Publié le 12/04/2022 à 07:00, modifié le 25/04/2022 à 09:49 dans Rupture du contrat de travail.

Temps de lecture : 3 min

Les sommes versées au salarié en contrepartie ou à l'occasion du travail sont considérées comme des rémunérations et sont soumises à cotisations. Elles sont toutefois exonérées si vous rapportez la preuve qu’elles ont un caractère indemnitaire et compensent un préjudice pour le salarié.

Indemnité transactionnelle : régime social

Lors de la négociation d’une transaction, pour connaître les montants soumis à cotisations, il faut distinguer les sommes qui sont des éléments de rémunération et celles qui ont un caractère indemnitaire.

Ainsi, la part de l’indemnité transactionnelle qui correspond à un élément de salaire (exemple : versement d’un rappel de salaire) entre dans l’assiette de cotisations sociales. Le montant de l’indemnité transactionnelle qui correspond à un élément lié à la rupture du contrat de travail, par exemple l’indemnité de licenciement, est cumulée avec celui de l’indemnité de licenciement versé préalablement et soumis au même régime social.

Si l’indemnité transactionnelle constitue uniquement la réparation d’un préjudice, sans comprendre d’indemnité de congés, de préavis, elle est exonérée de cotisations sociales.

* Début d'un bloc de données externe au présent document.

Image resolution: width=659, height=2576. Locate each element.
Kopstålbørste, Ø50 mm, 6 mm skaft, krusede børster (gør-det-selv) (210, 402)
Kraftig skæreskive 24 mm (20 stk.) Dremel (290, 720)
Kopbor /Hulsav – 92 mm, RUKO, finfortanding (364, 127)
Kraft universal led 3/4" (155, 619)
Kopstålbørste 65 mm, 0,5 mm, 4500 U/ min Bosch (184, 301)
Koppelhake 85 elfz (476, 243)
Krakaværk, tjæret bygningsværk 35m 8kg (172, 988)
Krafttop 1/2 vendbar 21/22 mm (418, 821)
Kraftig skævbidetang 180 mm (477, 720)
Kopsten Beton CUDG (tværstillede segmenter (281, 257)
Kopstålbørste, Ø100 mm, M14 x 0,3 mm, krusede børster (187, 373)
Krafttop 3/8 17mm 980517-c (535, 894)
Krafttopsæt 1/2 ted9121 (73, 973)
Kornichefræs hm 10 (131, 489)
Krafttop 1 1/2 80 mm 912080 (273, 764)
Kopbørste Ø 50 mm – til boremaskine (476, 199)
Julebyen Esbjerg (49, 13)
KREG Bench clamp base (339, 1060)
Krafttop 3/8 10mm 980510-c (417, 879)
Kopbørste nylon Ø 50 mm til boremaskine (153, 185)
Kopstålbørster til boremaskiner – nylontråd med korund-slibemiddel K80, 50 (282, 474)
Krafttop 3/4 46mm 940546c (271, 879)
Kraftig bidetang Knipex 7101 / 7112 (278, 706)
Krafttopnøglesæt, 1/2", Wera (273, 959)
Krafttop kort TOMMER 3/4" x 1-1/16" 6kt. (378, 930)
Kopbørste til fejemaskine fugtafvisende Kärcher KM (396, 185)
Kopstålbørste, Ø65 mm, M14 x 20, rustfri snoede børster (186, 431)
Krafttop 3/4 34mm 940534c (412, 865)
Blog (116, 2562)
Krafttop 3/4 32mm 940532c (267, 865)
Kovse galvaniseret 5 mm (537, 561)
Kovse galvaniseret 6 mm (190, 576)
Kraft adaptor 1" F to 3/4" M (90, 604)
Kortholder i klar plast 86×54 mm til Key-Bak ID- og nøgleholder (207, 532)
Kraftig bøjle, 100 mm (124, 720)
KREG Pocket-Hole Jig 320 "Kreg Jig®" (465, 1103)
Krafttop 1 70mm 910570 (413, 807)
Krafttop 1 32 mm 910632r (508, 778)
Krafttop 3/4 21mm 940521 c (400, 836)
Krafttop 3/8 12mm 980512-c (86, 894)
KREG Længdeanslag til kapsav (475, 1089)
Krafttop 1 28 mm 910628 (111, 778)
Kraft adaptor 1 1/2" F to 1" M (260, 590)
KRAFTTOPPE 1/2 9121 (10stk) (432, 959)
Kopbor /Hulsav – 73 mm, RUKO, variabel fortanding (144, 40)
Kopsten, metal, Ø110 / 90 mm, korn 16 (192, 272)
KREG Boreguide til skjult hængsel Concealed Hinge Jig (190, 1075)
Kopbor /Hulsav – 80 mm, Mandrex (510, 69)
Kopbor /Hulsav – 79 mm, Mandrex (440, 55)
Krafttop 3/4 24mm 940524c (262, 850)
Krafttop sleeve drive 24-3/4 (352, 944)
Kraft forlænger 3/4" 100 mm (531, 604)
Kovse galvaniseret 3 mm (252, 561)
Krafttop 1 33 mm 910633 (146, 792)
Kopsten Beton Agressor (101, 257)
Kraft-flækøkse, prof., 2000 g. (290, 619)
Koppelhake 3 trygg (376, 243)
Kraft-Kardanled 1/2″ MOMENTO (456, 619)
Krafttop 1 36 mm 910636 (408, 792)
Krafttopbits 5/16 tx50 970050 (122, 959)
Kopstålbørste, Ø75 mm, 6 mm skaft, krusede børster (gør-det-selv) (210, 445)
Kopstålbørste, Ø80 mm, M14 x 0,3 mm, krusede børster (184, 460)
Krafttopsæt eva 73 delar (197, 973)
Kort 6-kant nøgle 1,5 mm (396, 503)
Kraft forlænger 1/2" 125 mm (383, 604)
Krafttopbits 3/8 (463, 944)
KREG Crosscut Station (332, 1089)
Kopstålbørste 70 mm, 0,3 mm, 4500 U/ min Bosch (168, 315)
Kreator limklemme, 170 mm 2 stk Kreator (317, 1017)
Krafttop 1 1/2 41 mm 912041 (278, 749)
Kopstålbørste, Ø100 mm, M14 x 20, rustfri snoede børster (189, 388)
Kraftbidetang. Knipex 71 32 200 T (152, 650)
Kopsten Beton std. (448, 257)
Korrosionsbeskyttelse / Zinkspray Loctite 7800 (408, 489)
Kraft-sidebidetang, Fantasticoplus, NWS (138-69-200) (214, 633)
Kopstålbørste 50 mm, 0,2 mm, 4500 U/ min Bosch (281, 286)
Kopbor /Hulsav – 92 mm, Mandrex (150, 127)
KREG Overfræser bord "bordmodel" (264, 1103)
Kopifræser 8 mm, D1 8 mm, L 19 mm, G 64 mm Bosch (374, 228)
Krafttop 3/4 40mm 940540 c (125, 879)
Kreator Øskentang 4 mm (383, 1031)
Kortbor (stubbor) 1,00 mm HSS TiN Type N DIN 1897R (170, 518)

Indemnité transactionnelle : prouver son caractère indemnitaire

Mais pour attention, pour le calcul des cotisations, sont considérées comme rémunérations toutes les sommes versées aux travailleurs en contrepartie ou à l'occasion du travail, à moins que l'employeur ne rapporte la preuve qu'elles concourent, pour tout ou partie de leur montant, à l'indemnisation d'un préjudice.

En cas de litige avec votre URSSAF, il vous revient de prouver que l’indemnité transactionnelle a un caractère indemnitaire. Elle compense donc un préjudice pour le salarié.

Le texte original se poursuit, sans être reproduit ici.